第55章 いい子いい子
「優しい君のことだから、ちゃんとした理由があったと思うよ。それはわかる。けど、お願いだから線引きはして。」
ただただ力なくそう言うしかなかった。
だってここで暴れたところで何も解決しない。
それじゃあ、お母さんと同じ。
「…入院して帰ってきた時、なんか変な気配がすると思ったけど正体がやっとわかったわ。阿国だったの。」
冷静に。冷静に。
ちゃんと話さないとダメ。
チリチリと頭の裏で何かが燃えるような感覚があった。
どうだろう。私が阿国だったら、嬉しかっただろうか。
ああ、きっと嬉しい。
いいことをしたんだろう。実弥は、いいことを。
燃えている。
私の体の中はずっと何かが燃えていた。
燃えて燃えて、そのうち焦げて消えてしまいそうな。
私は、自分の体の変化を自覚しつつあった。
「何で」
声が震えていた。
「何でここで黙っちゃうかな」
実弥は何も言わなかった。
呆然と立ち尽くしているように見えた。
「本当に、あなたって優しい」
「………」
何だか言葉を探しているようだった。
彼が話し始めたのは随分と長い間の後だった。
「…あの時は、阿国が」
これもまた、間が空いた。
「お前と重なったんだ。」
何だかそれを聞いてストン、と落ちた。
「私のことは助けなかったくせに阿国にはずいぶん優しいじゃん」
自分が自分じゃないみたいだった。
勝手にそんな言葉が出た。
バタン、と部屋の扉を閉めた。
大きなカバンに服や必要なものを詰め込んだ。
実弥はこうなったら私が落ち着くまで待つのを知っている。

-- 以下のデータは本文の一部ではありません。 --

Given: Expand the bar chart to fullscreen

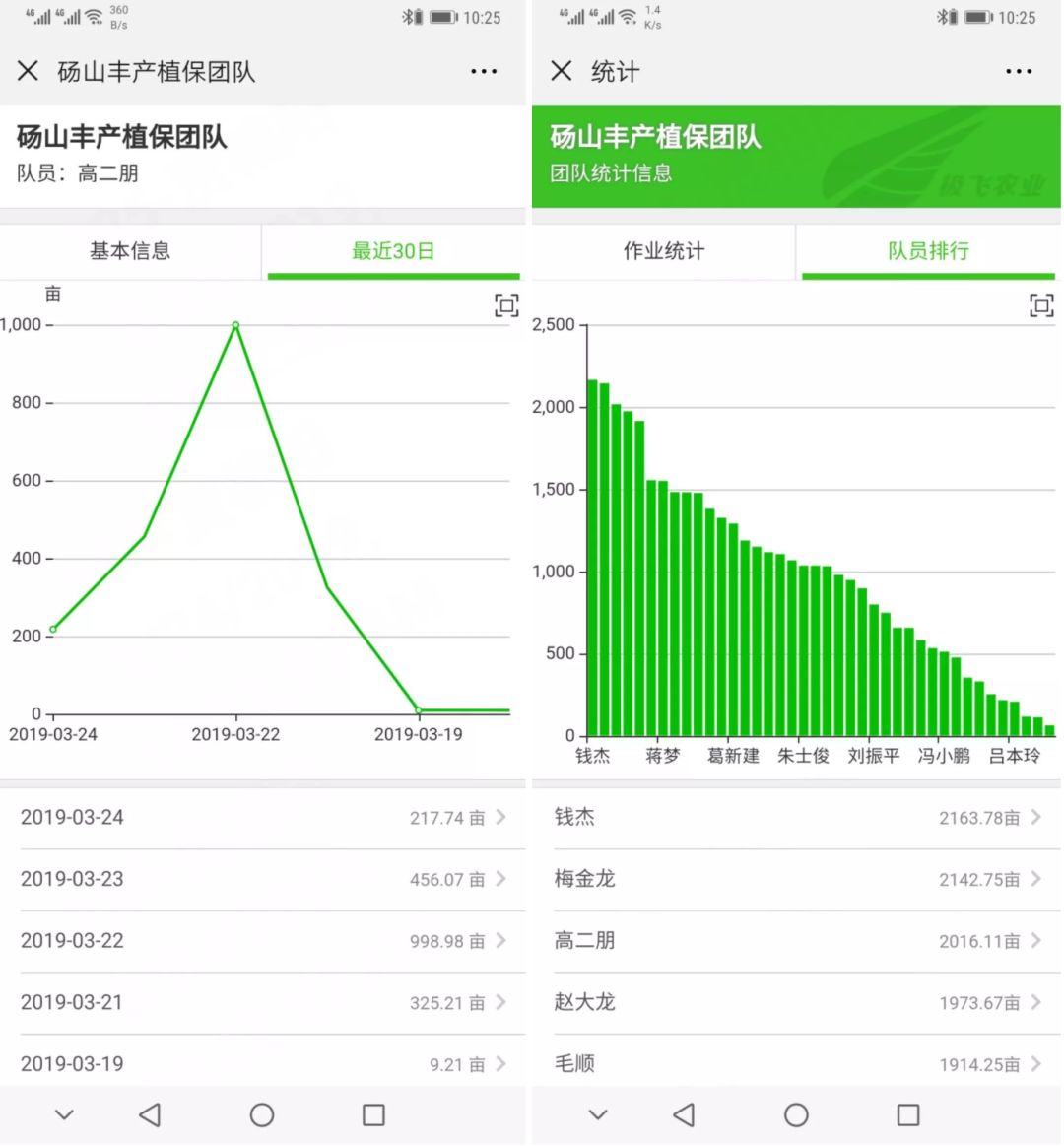Looking at the screenshot, I should (x=1041, y=305).
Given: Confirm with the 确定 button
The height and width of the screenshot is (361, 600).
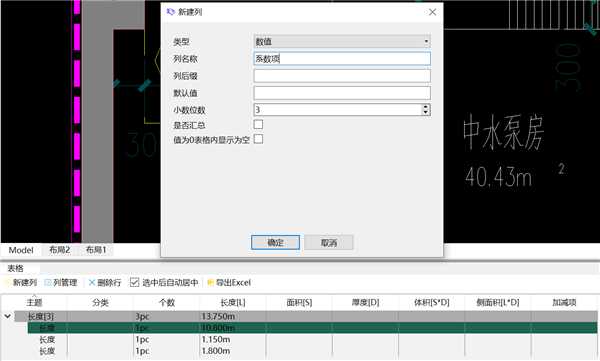Looking at the screenshot, I should pyautogui.click(x=276, y=242).
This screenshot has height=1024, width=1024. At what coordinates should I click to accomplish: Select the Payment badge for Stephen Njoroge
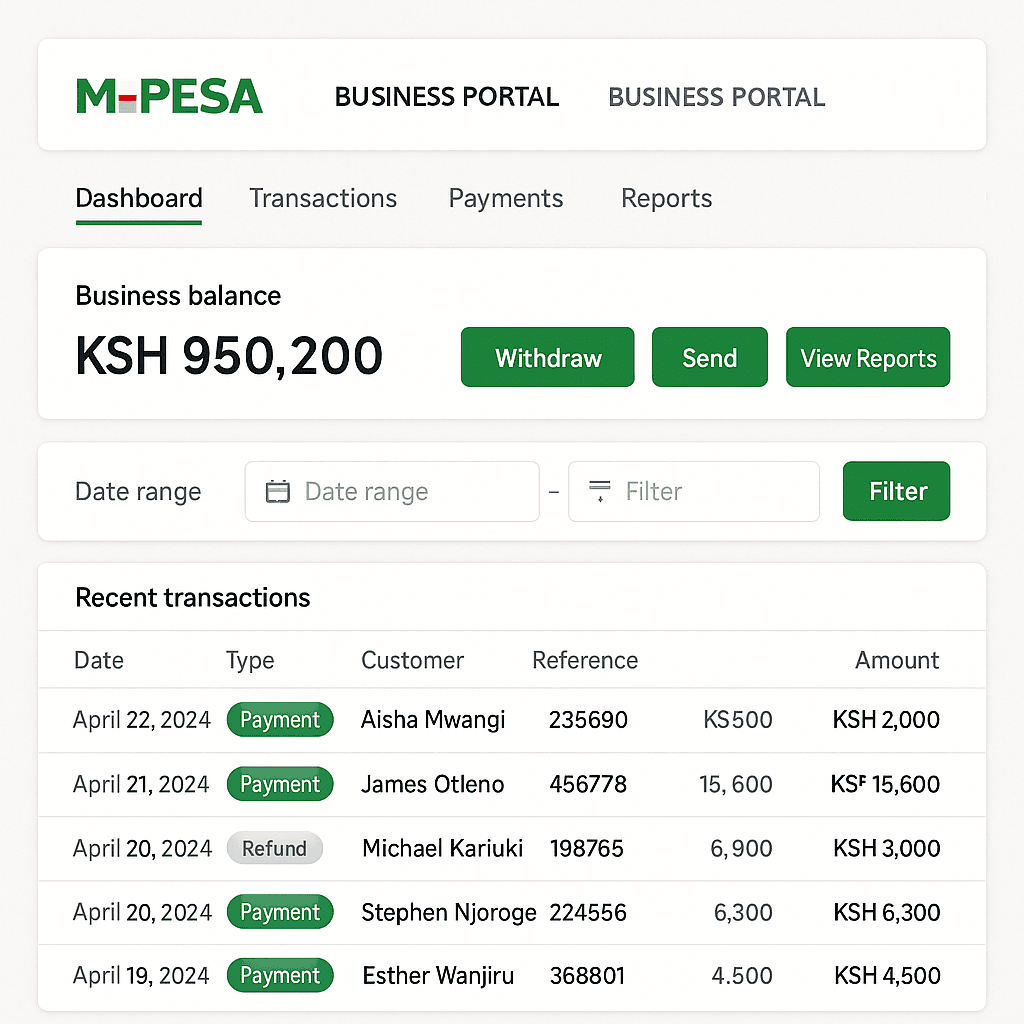tap(280, 912)
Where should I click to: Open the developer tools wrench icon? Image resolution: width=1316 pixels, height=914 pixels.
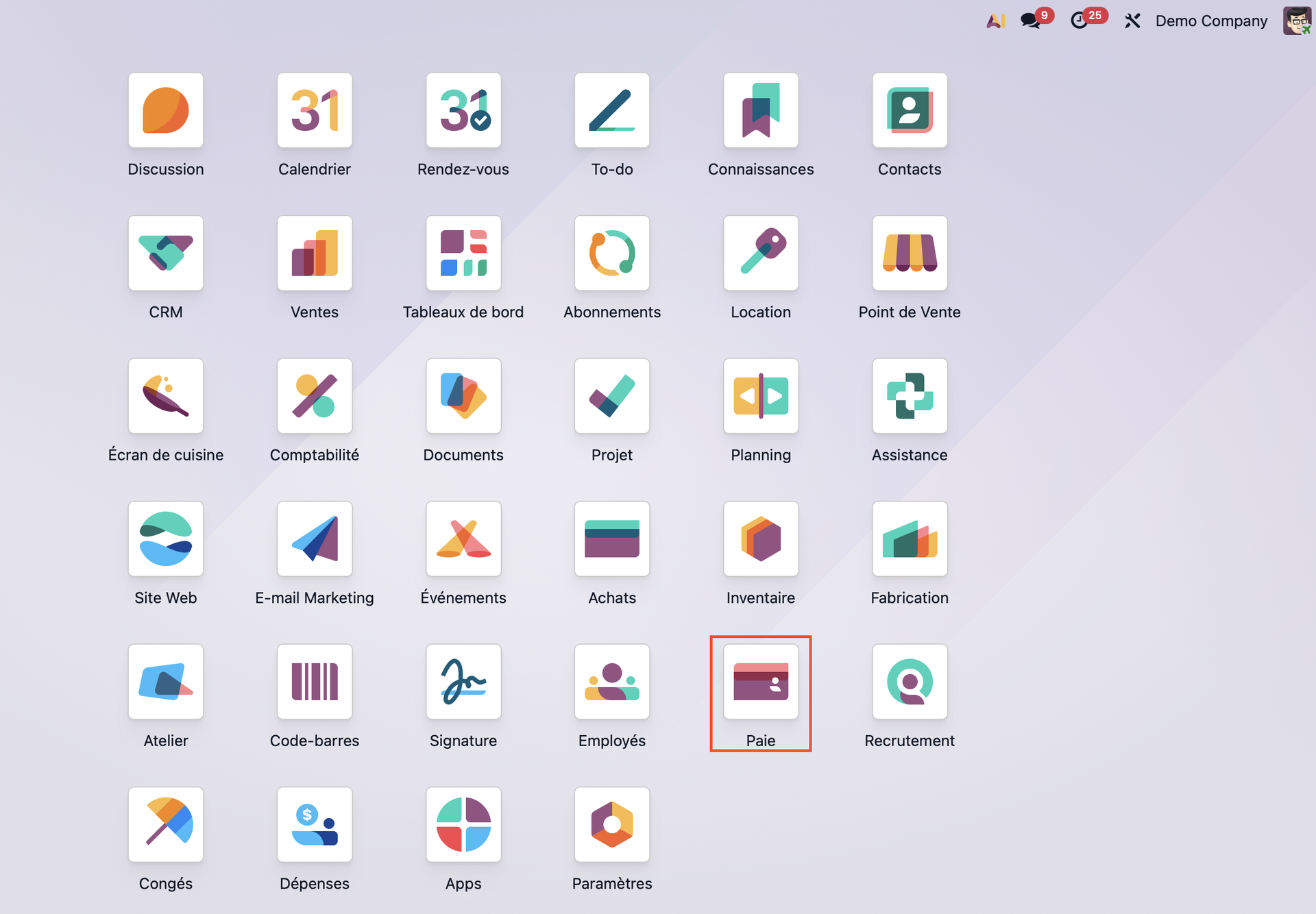[x=1132, y=21]
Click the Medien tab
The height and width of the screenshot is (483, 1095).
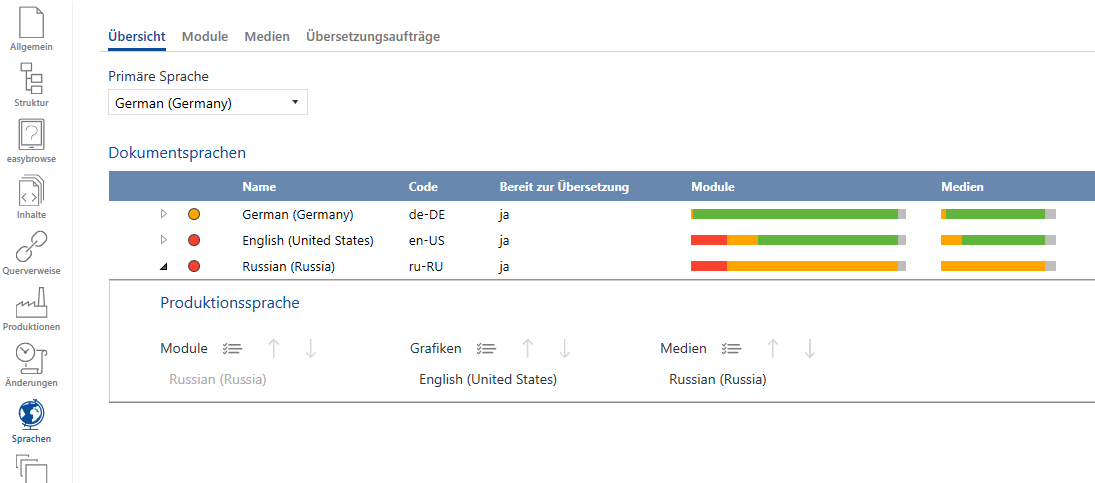pyautogui.click(x=267, y=37)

絶対に話しかけてはこない。
いつも私が叫んで、閉じこもって、グスグス泣き始めたら実弥が来る。いつものパターン。
だから。
実弥も自分の部屋に入った隙を見て、カバンを持って玄関に向かった。
『行くのか』
おはぎが玄関で靴を履く私ににゃんと鳴いた。
『なら俺も連れて行け。外に出たい。』
青い瞳にそうせがまれて、何だか置いていこうとは思えなかった。
おはぎのお気に入りのタオルにその体を包み込んで、カバンを片手に玄関の扉を開けた。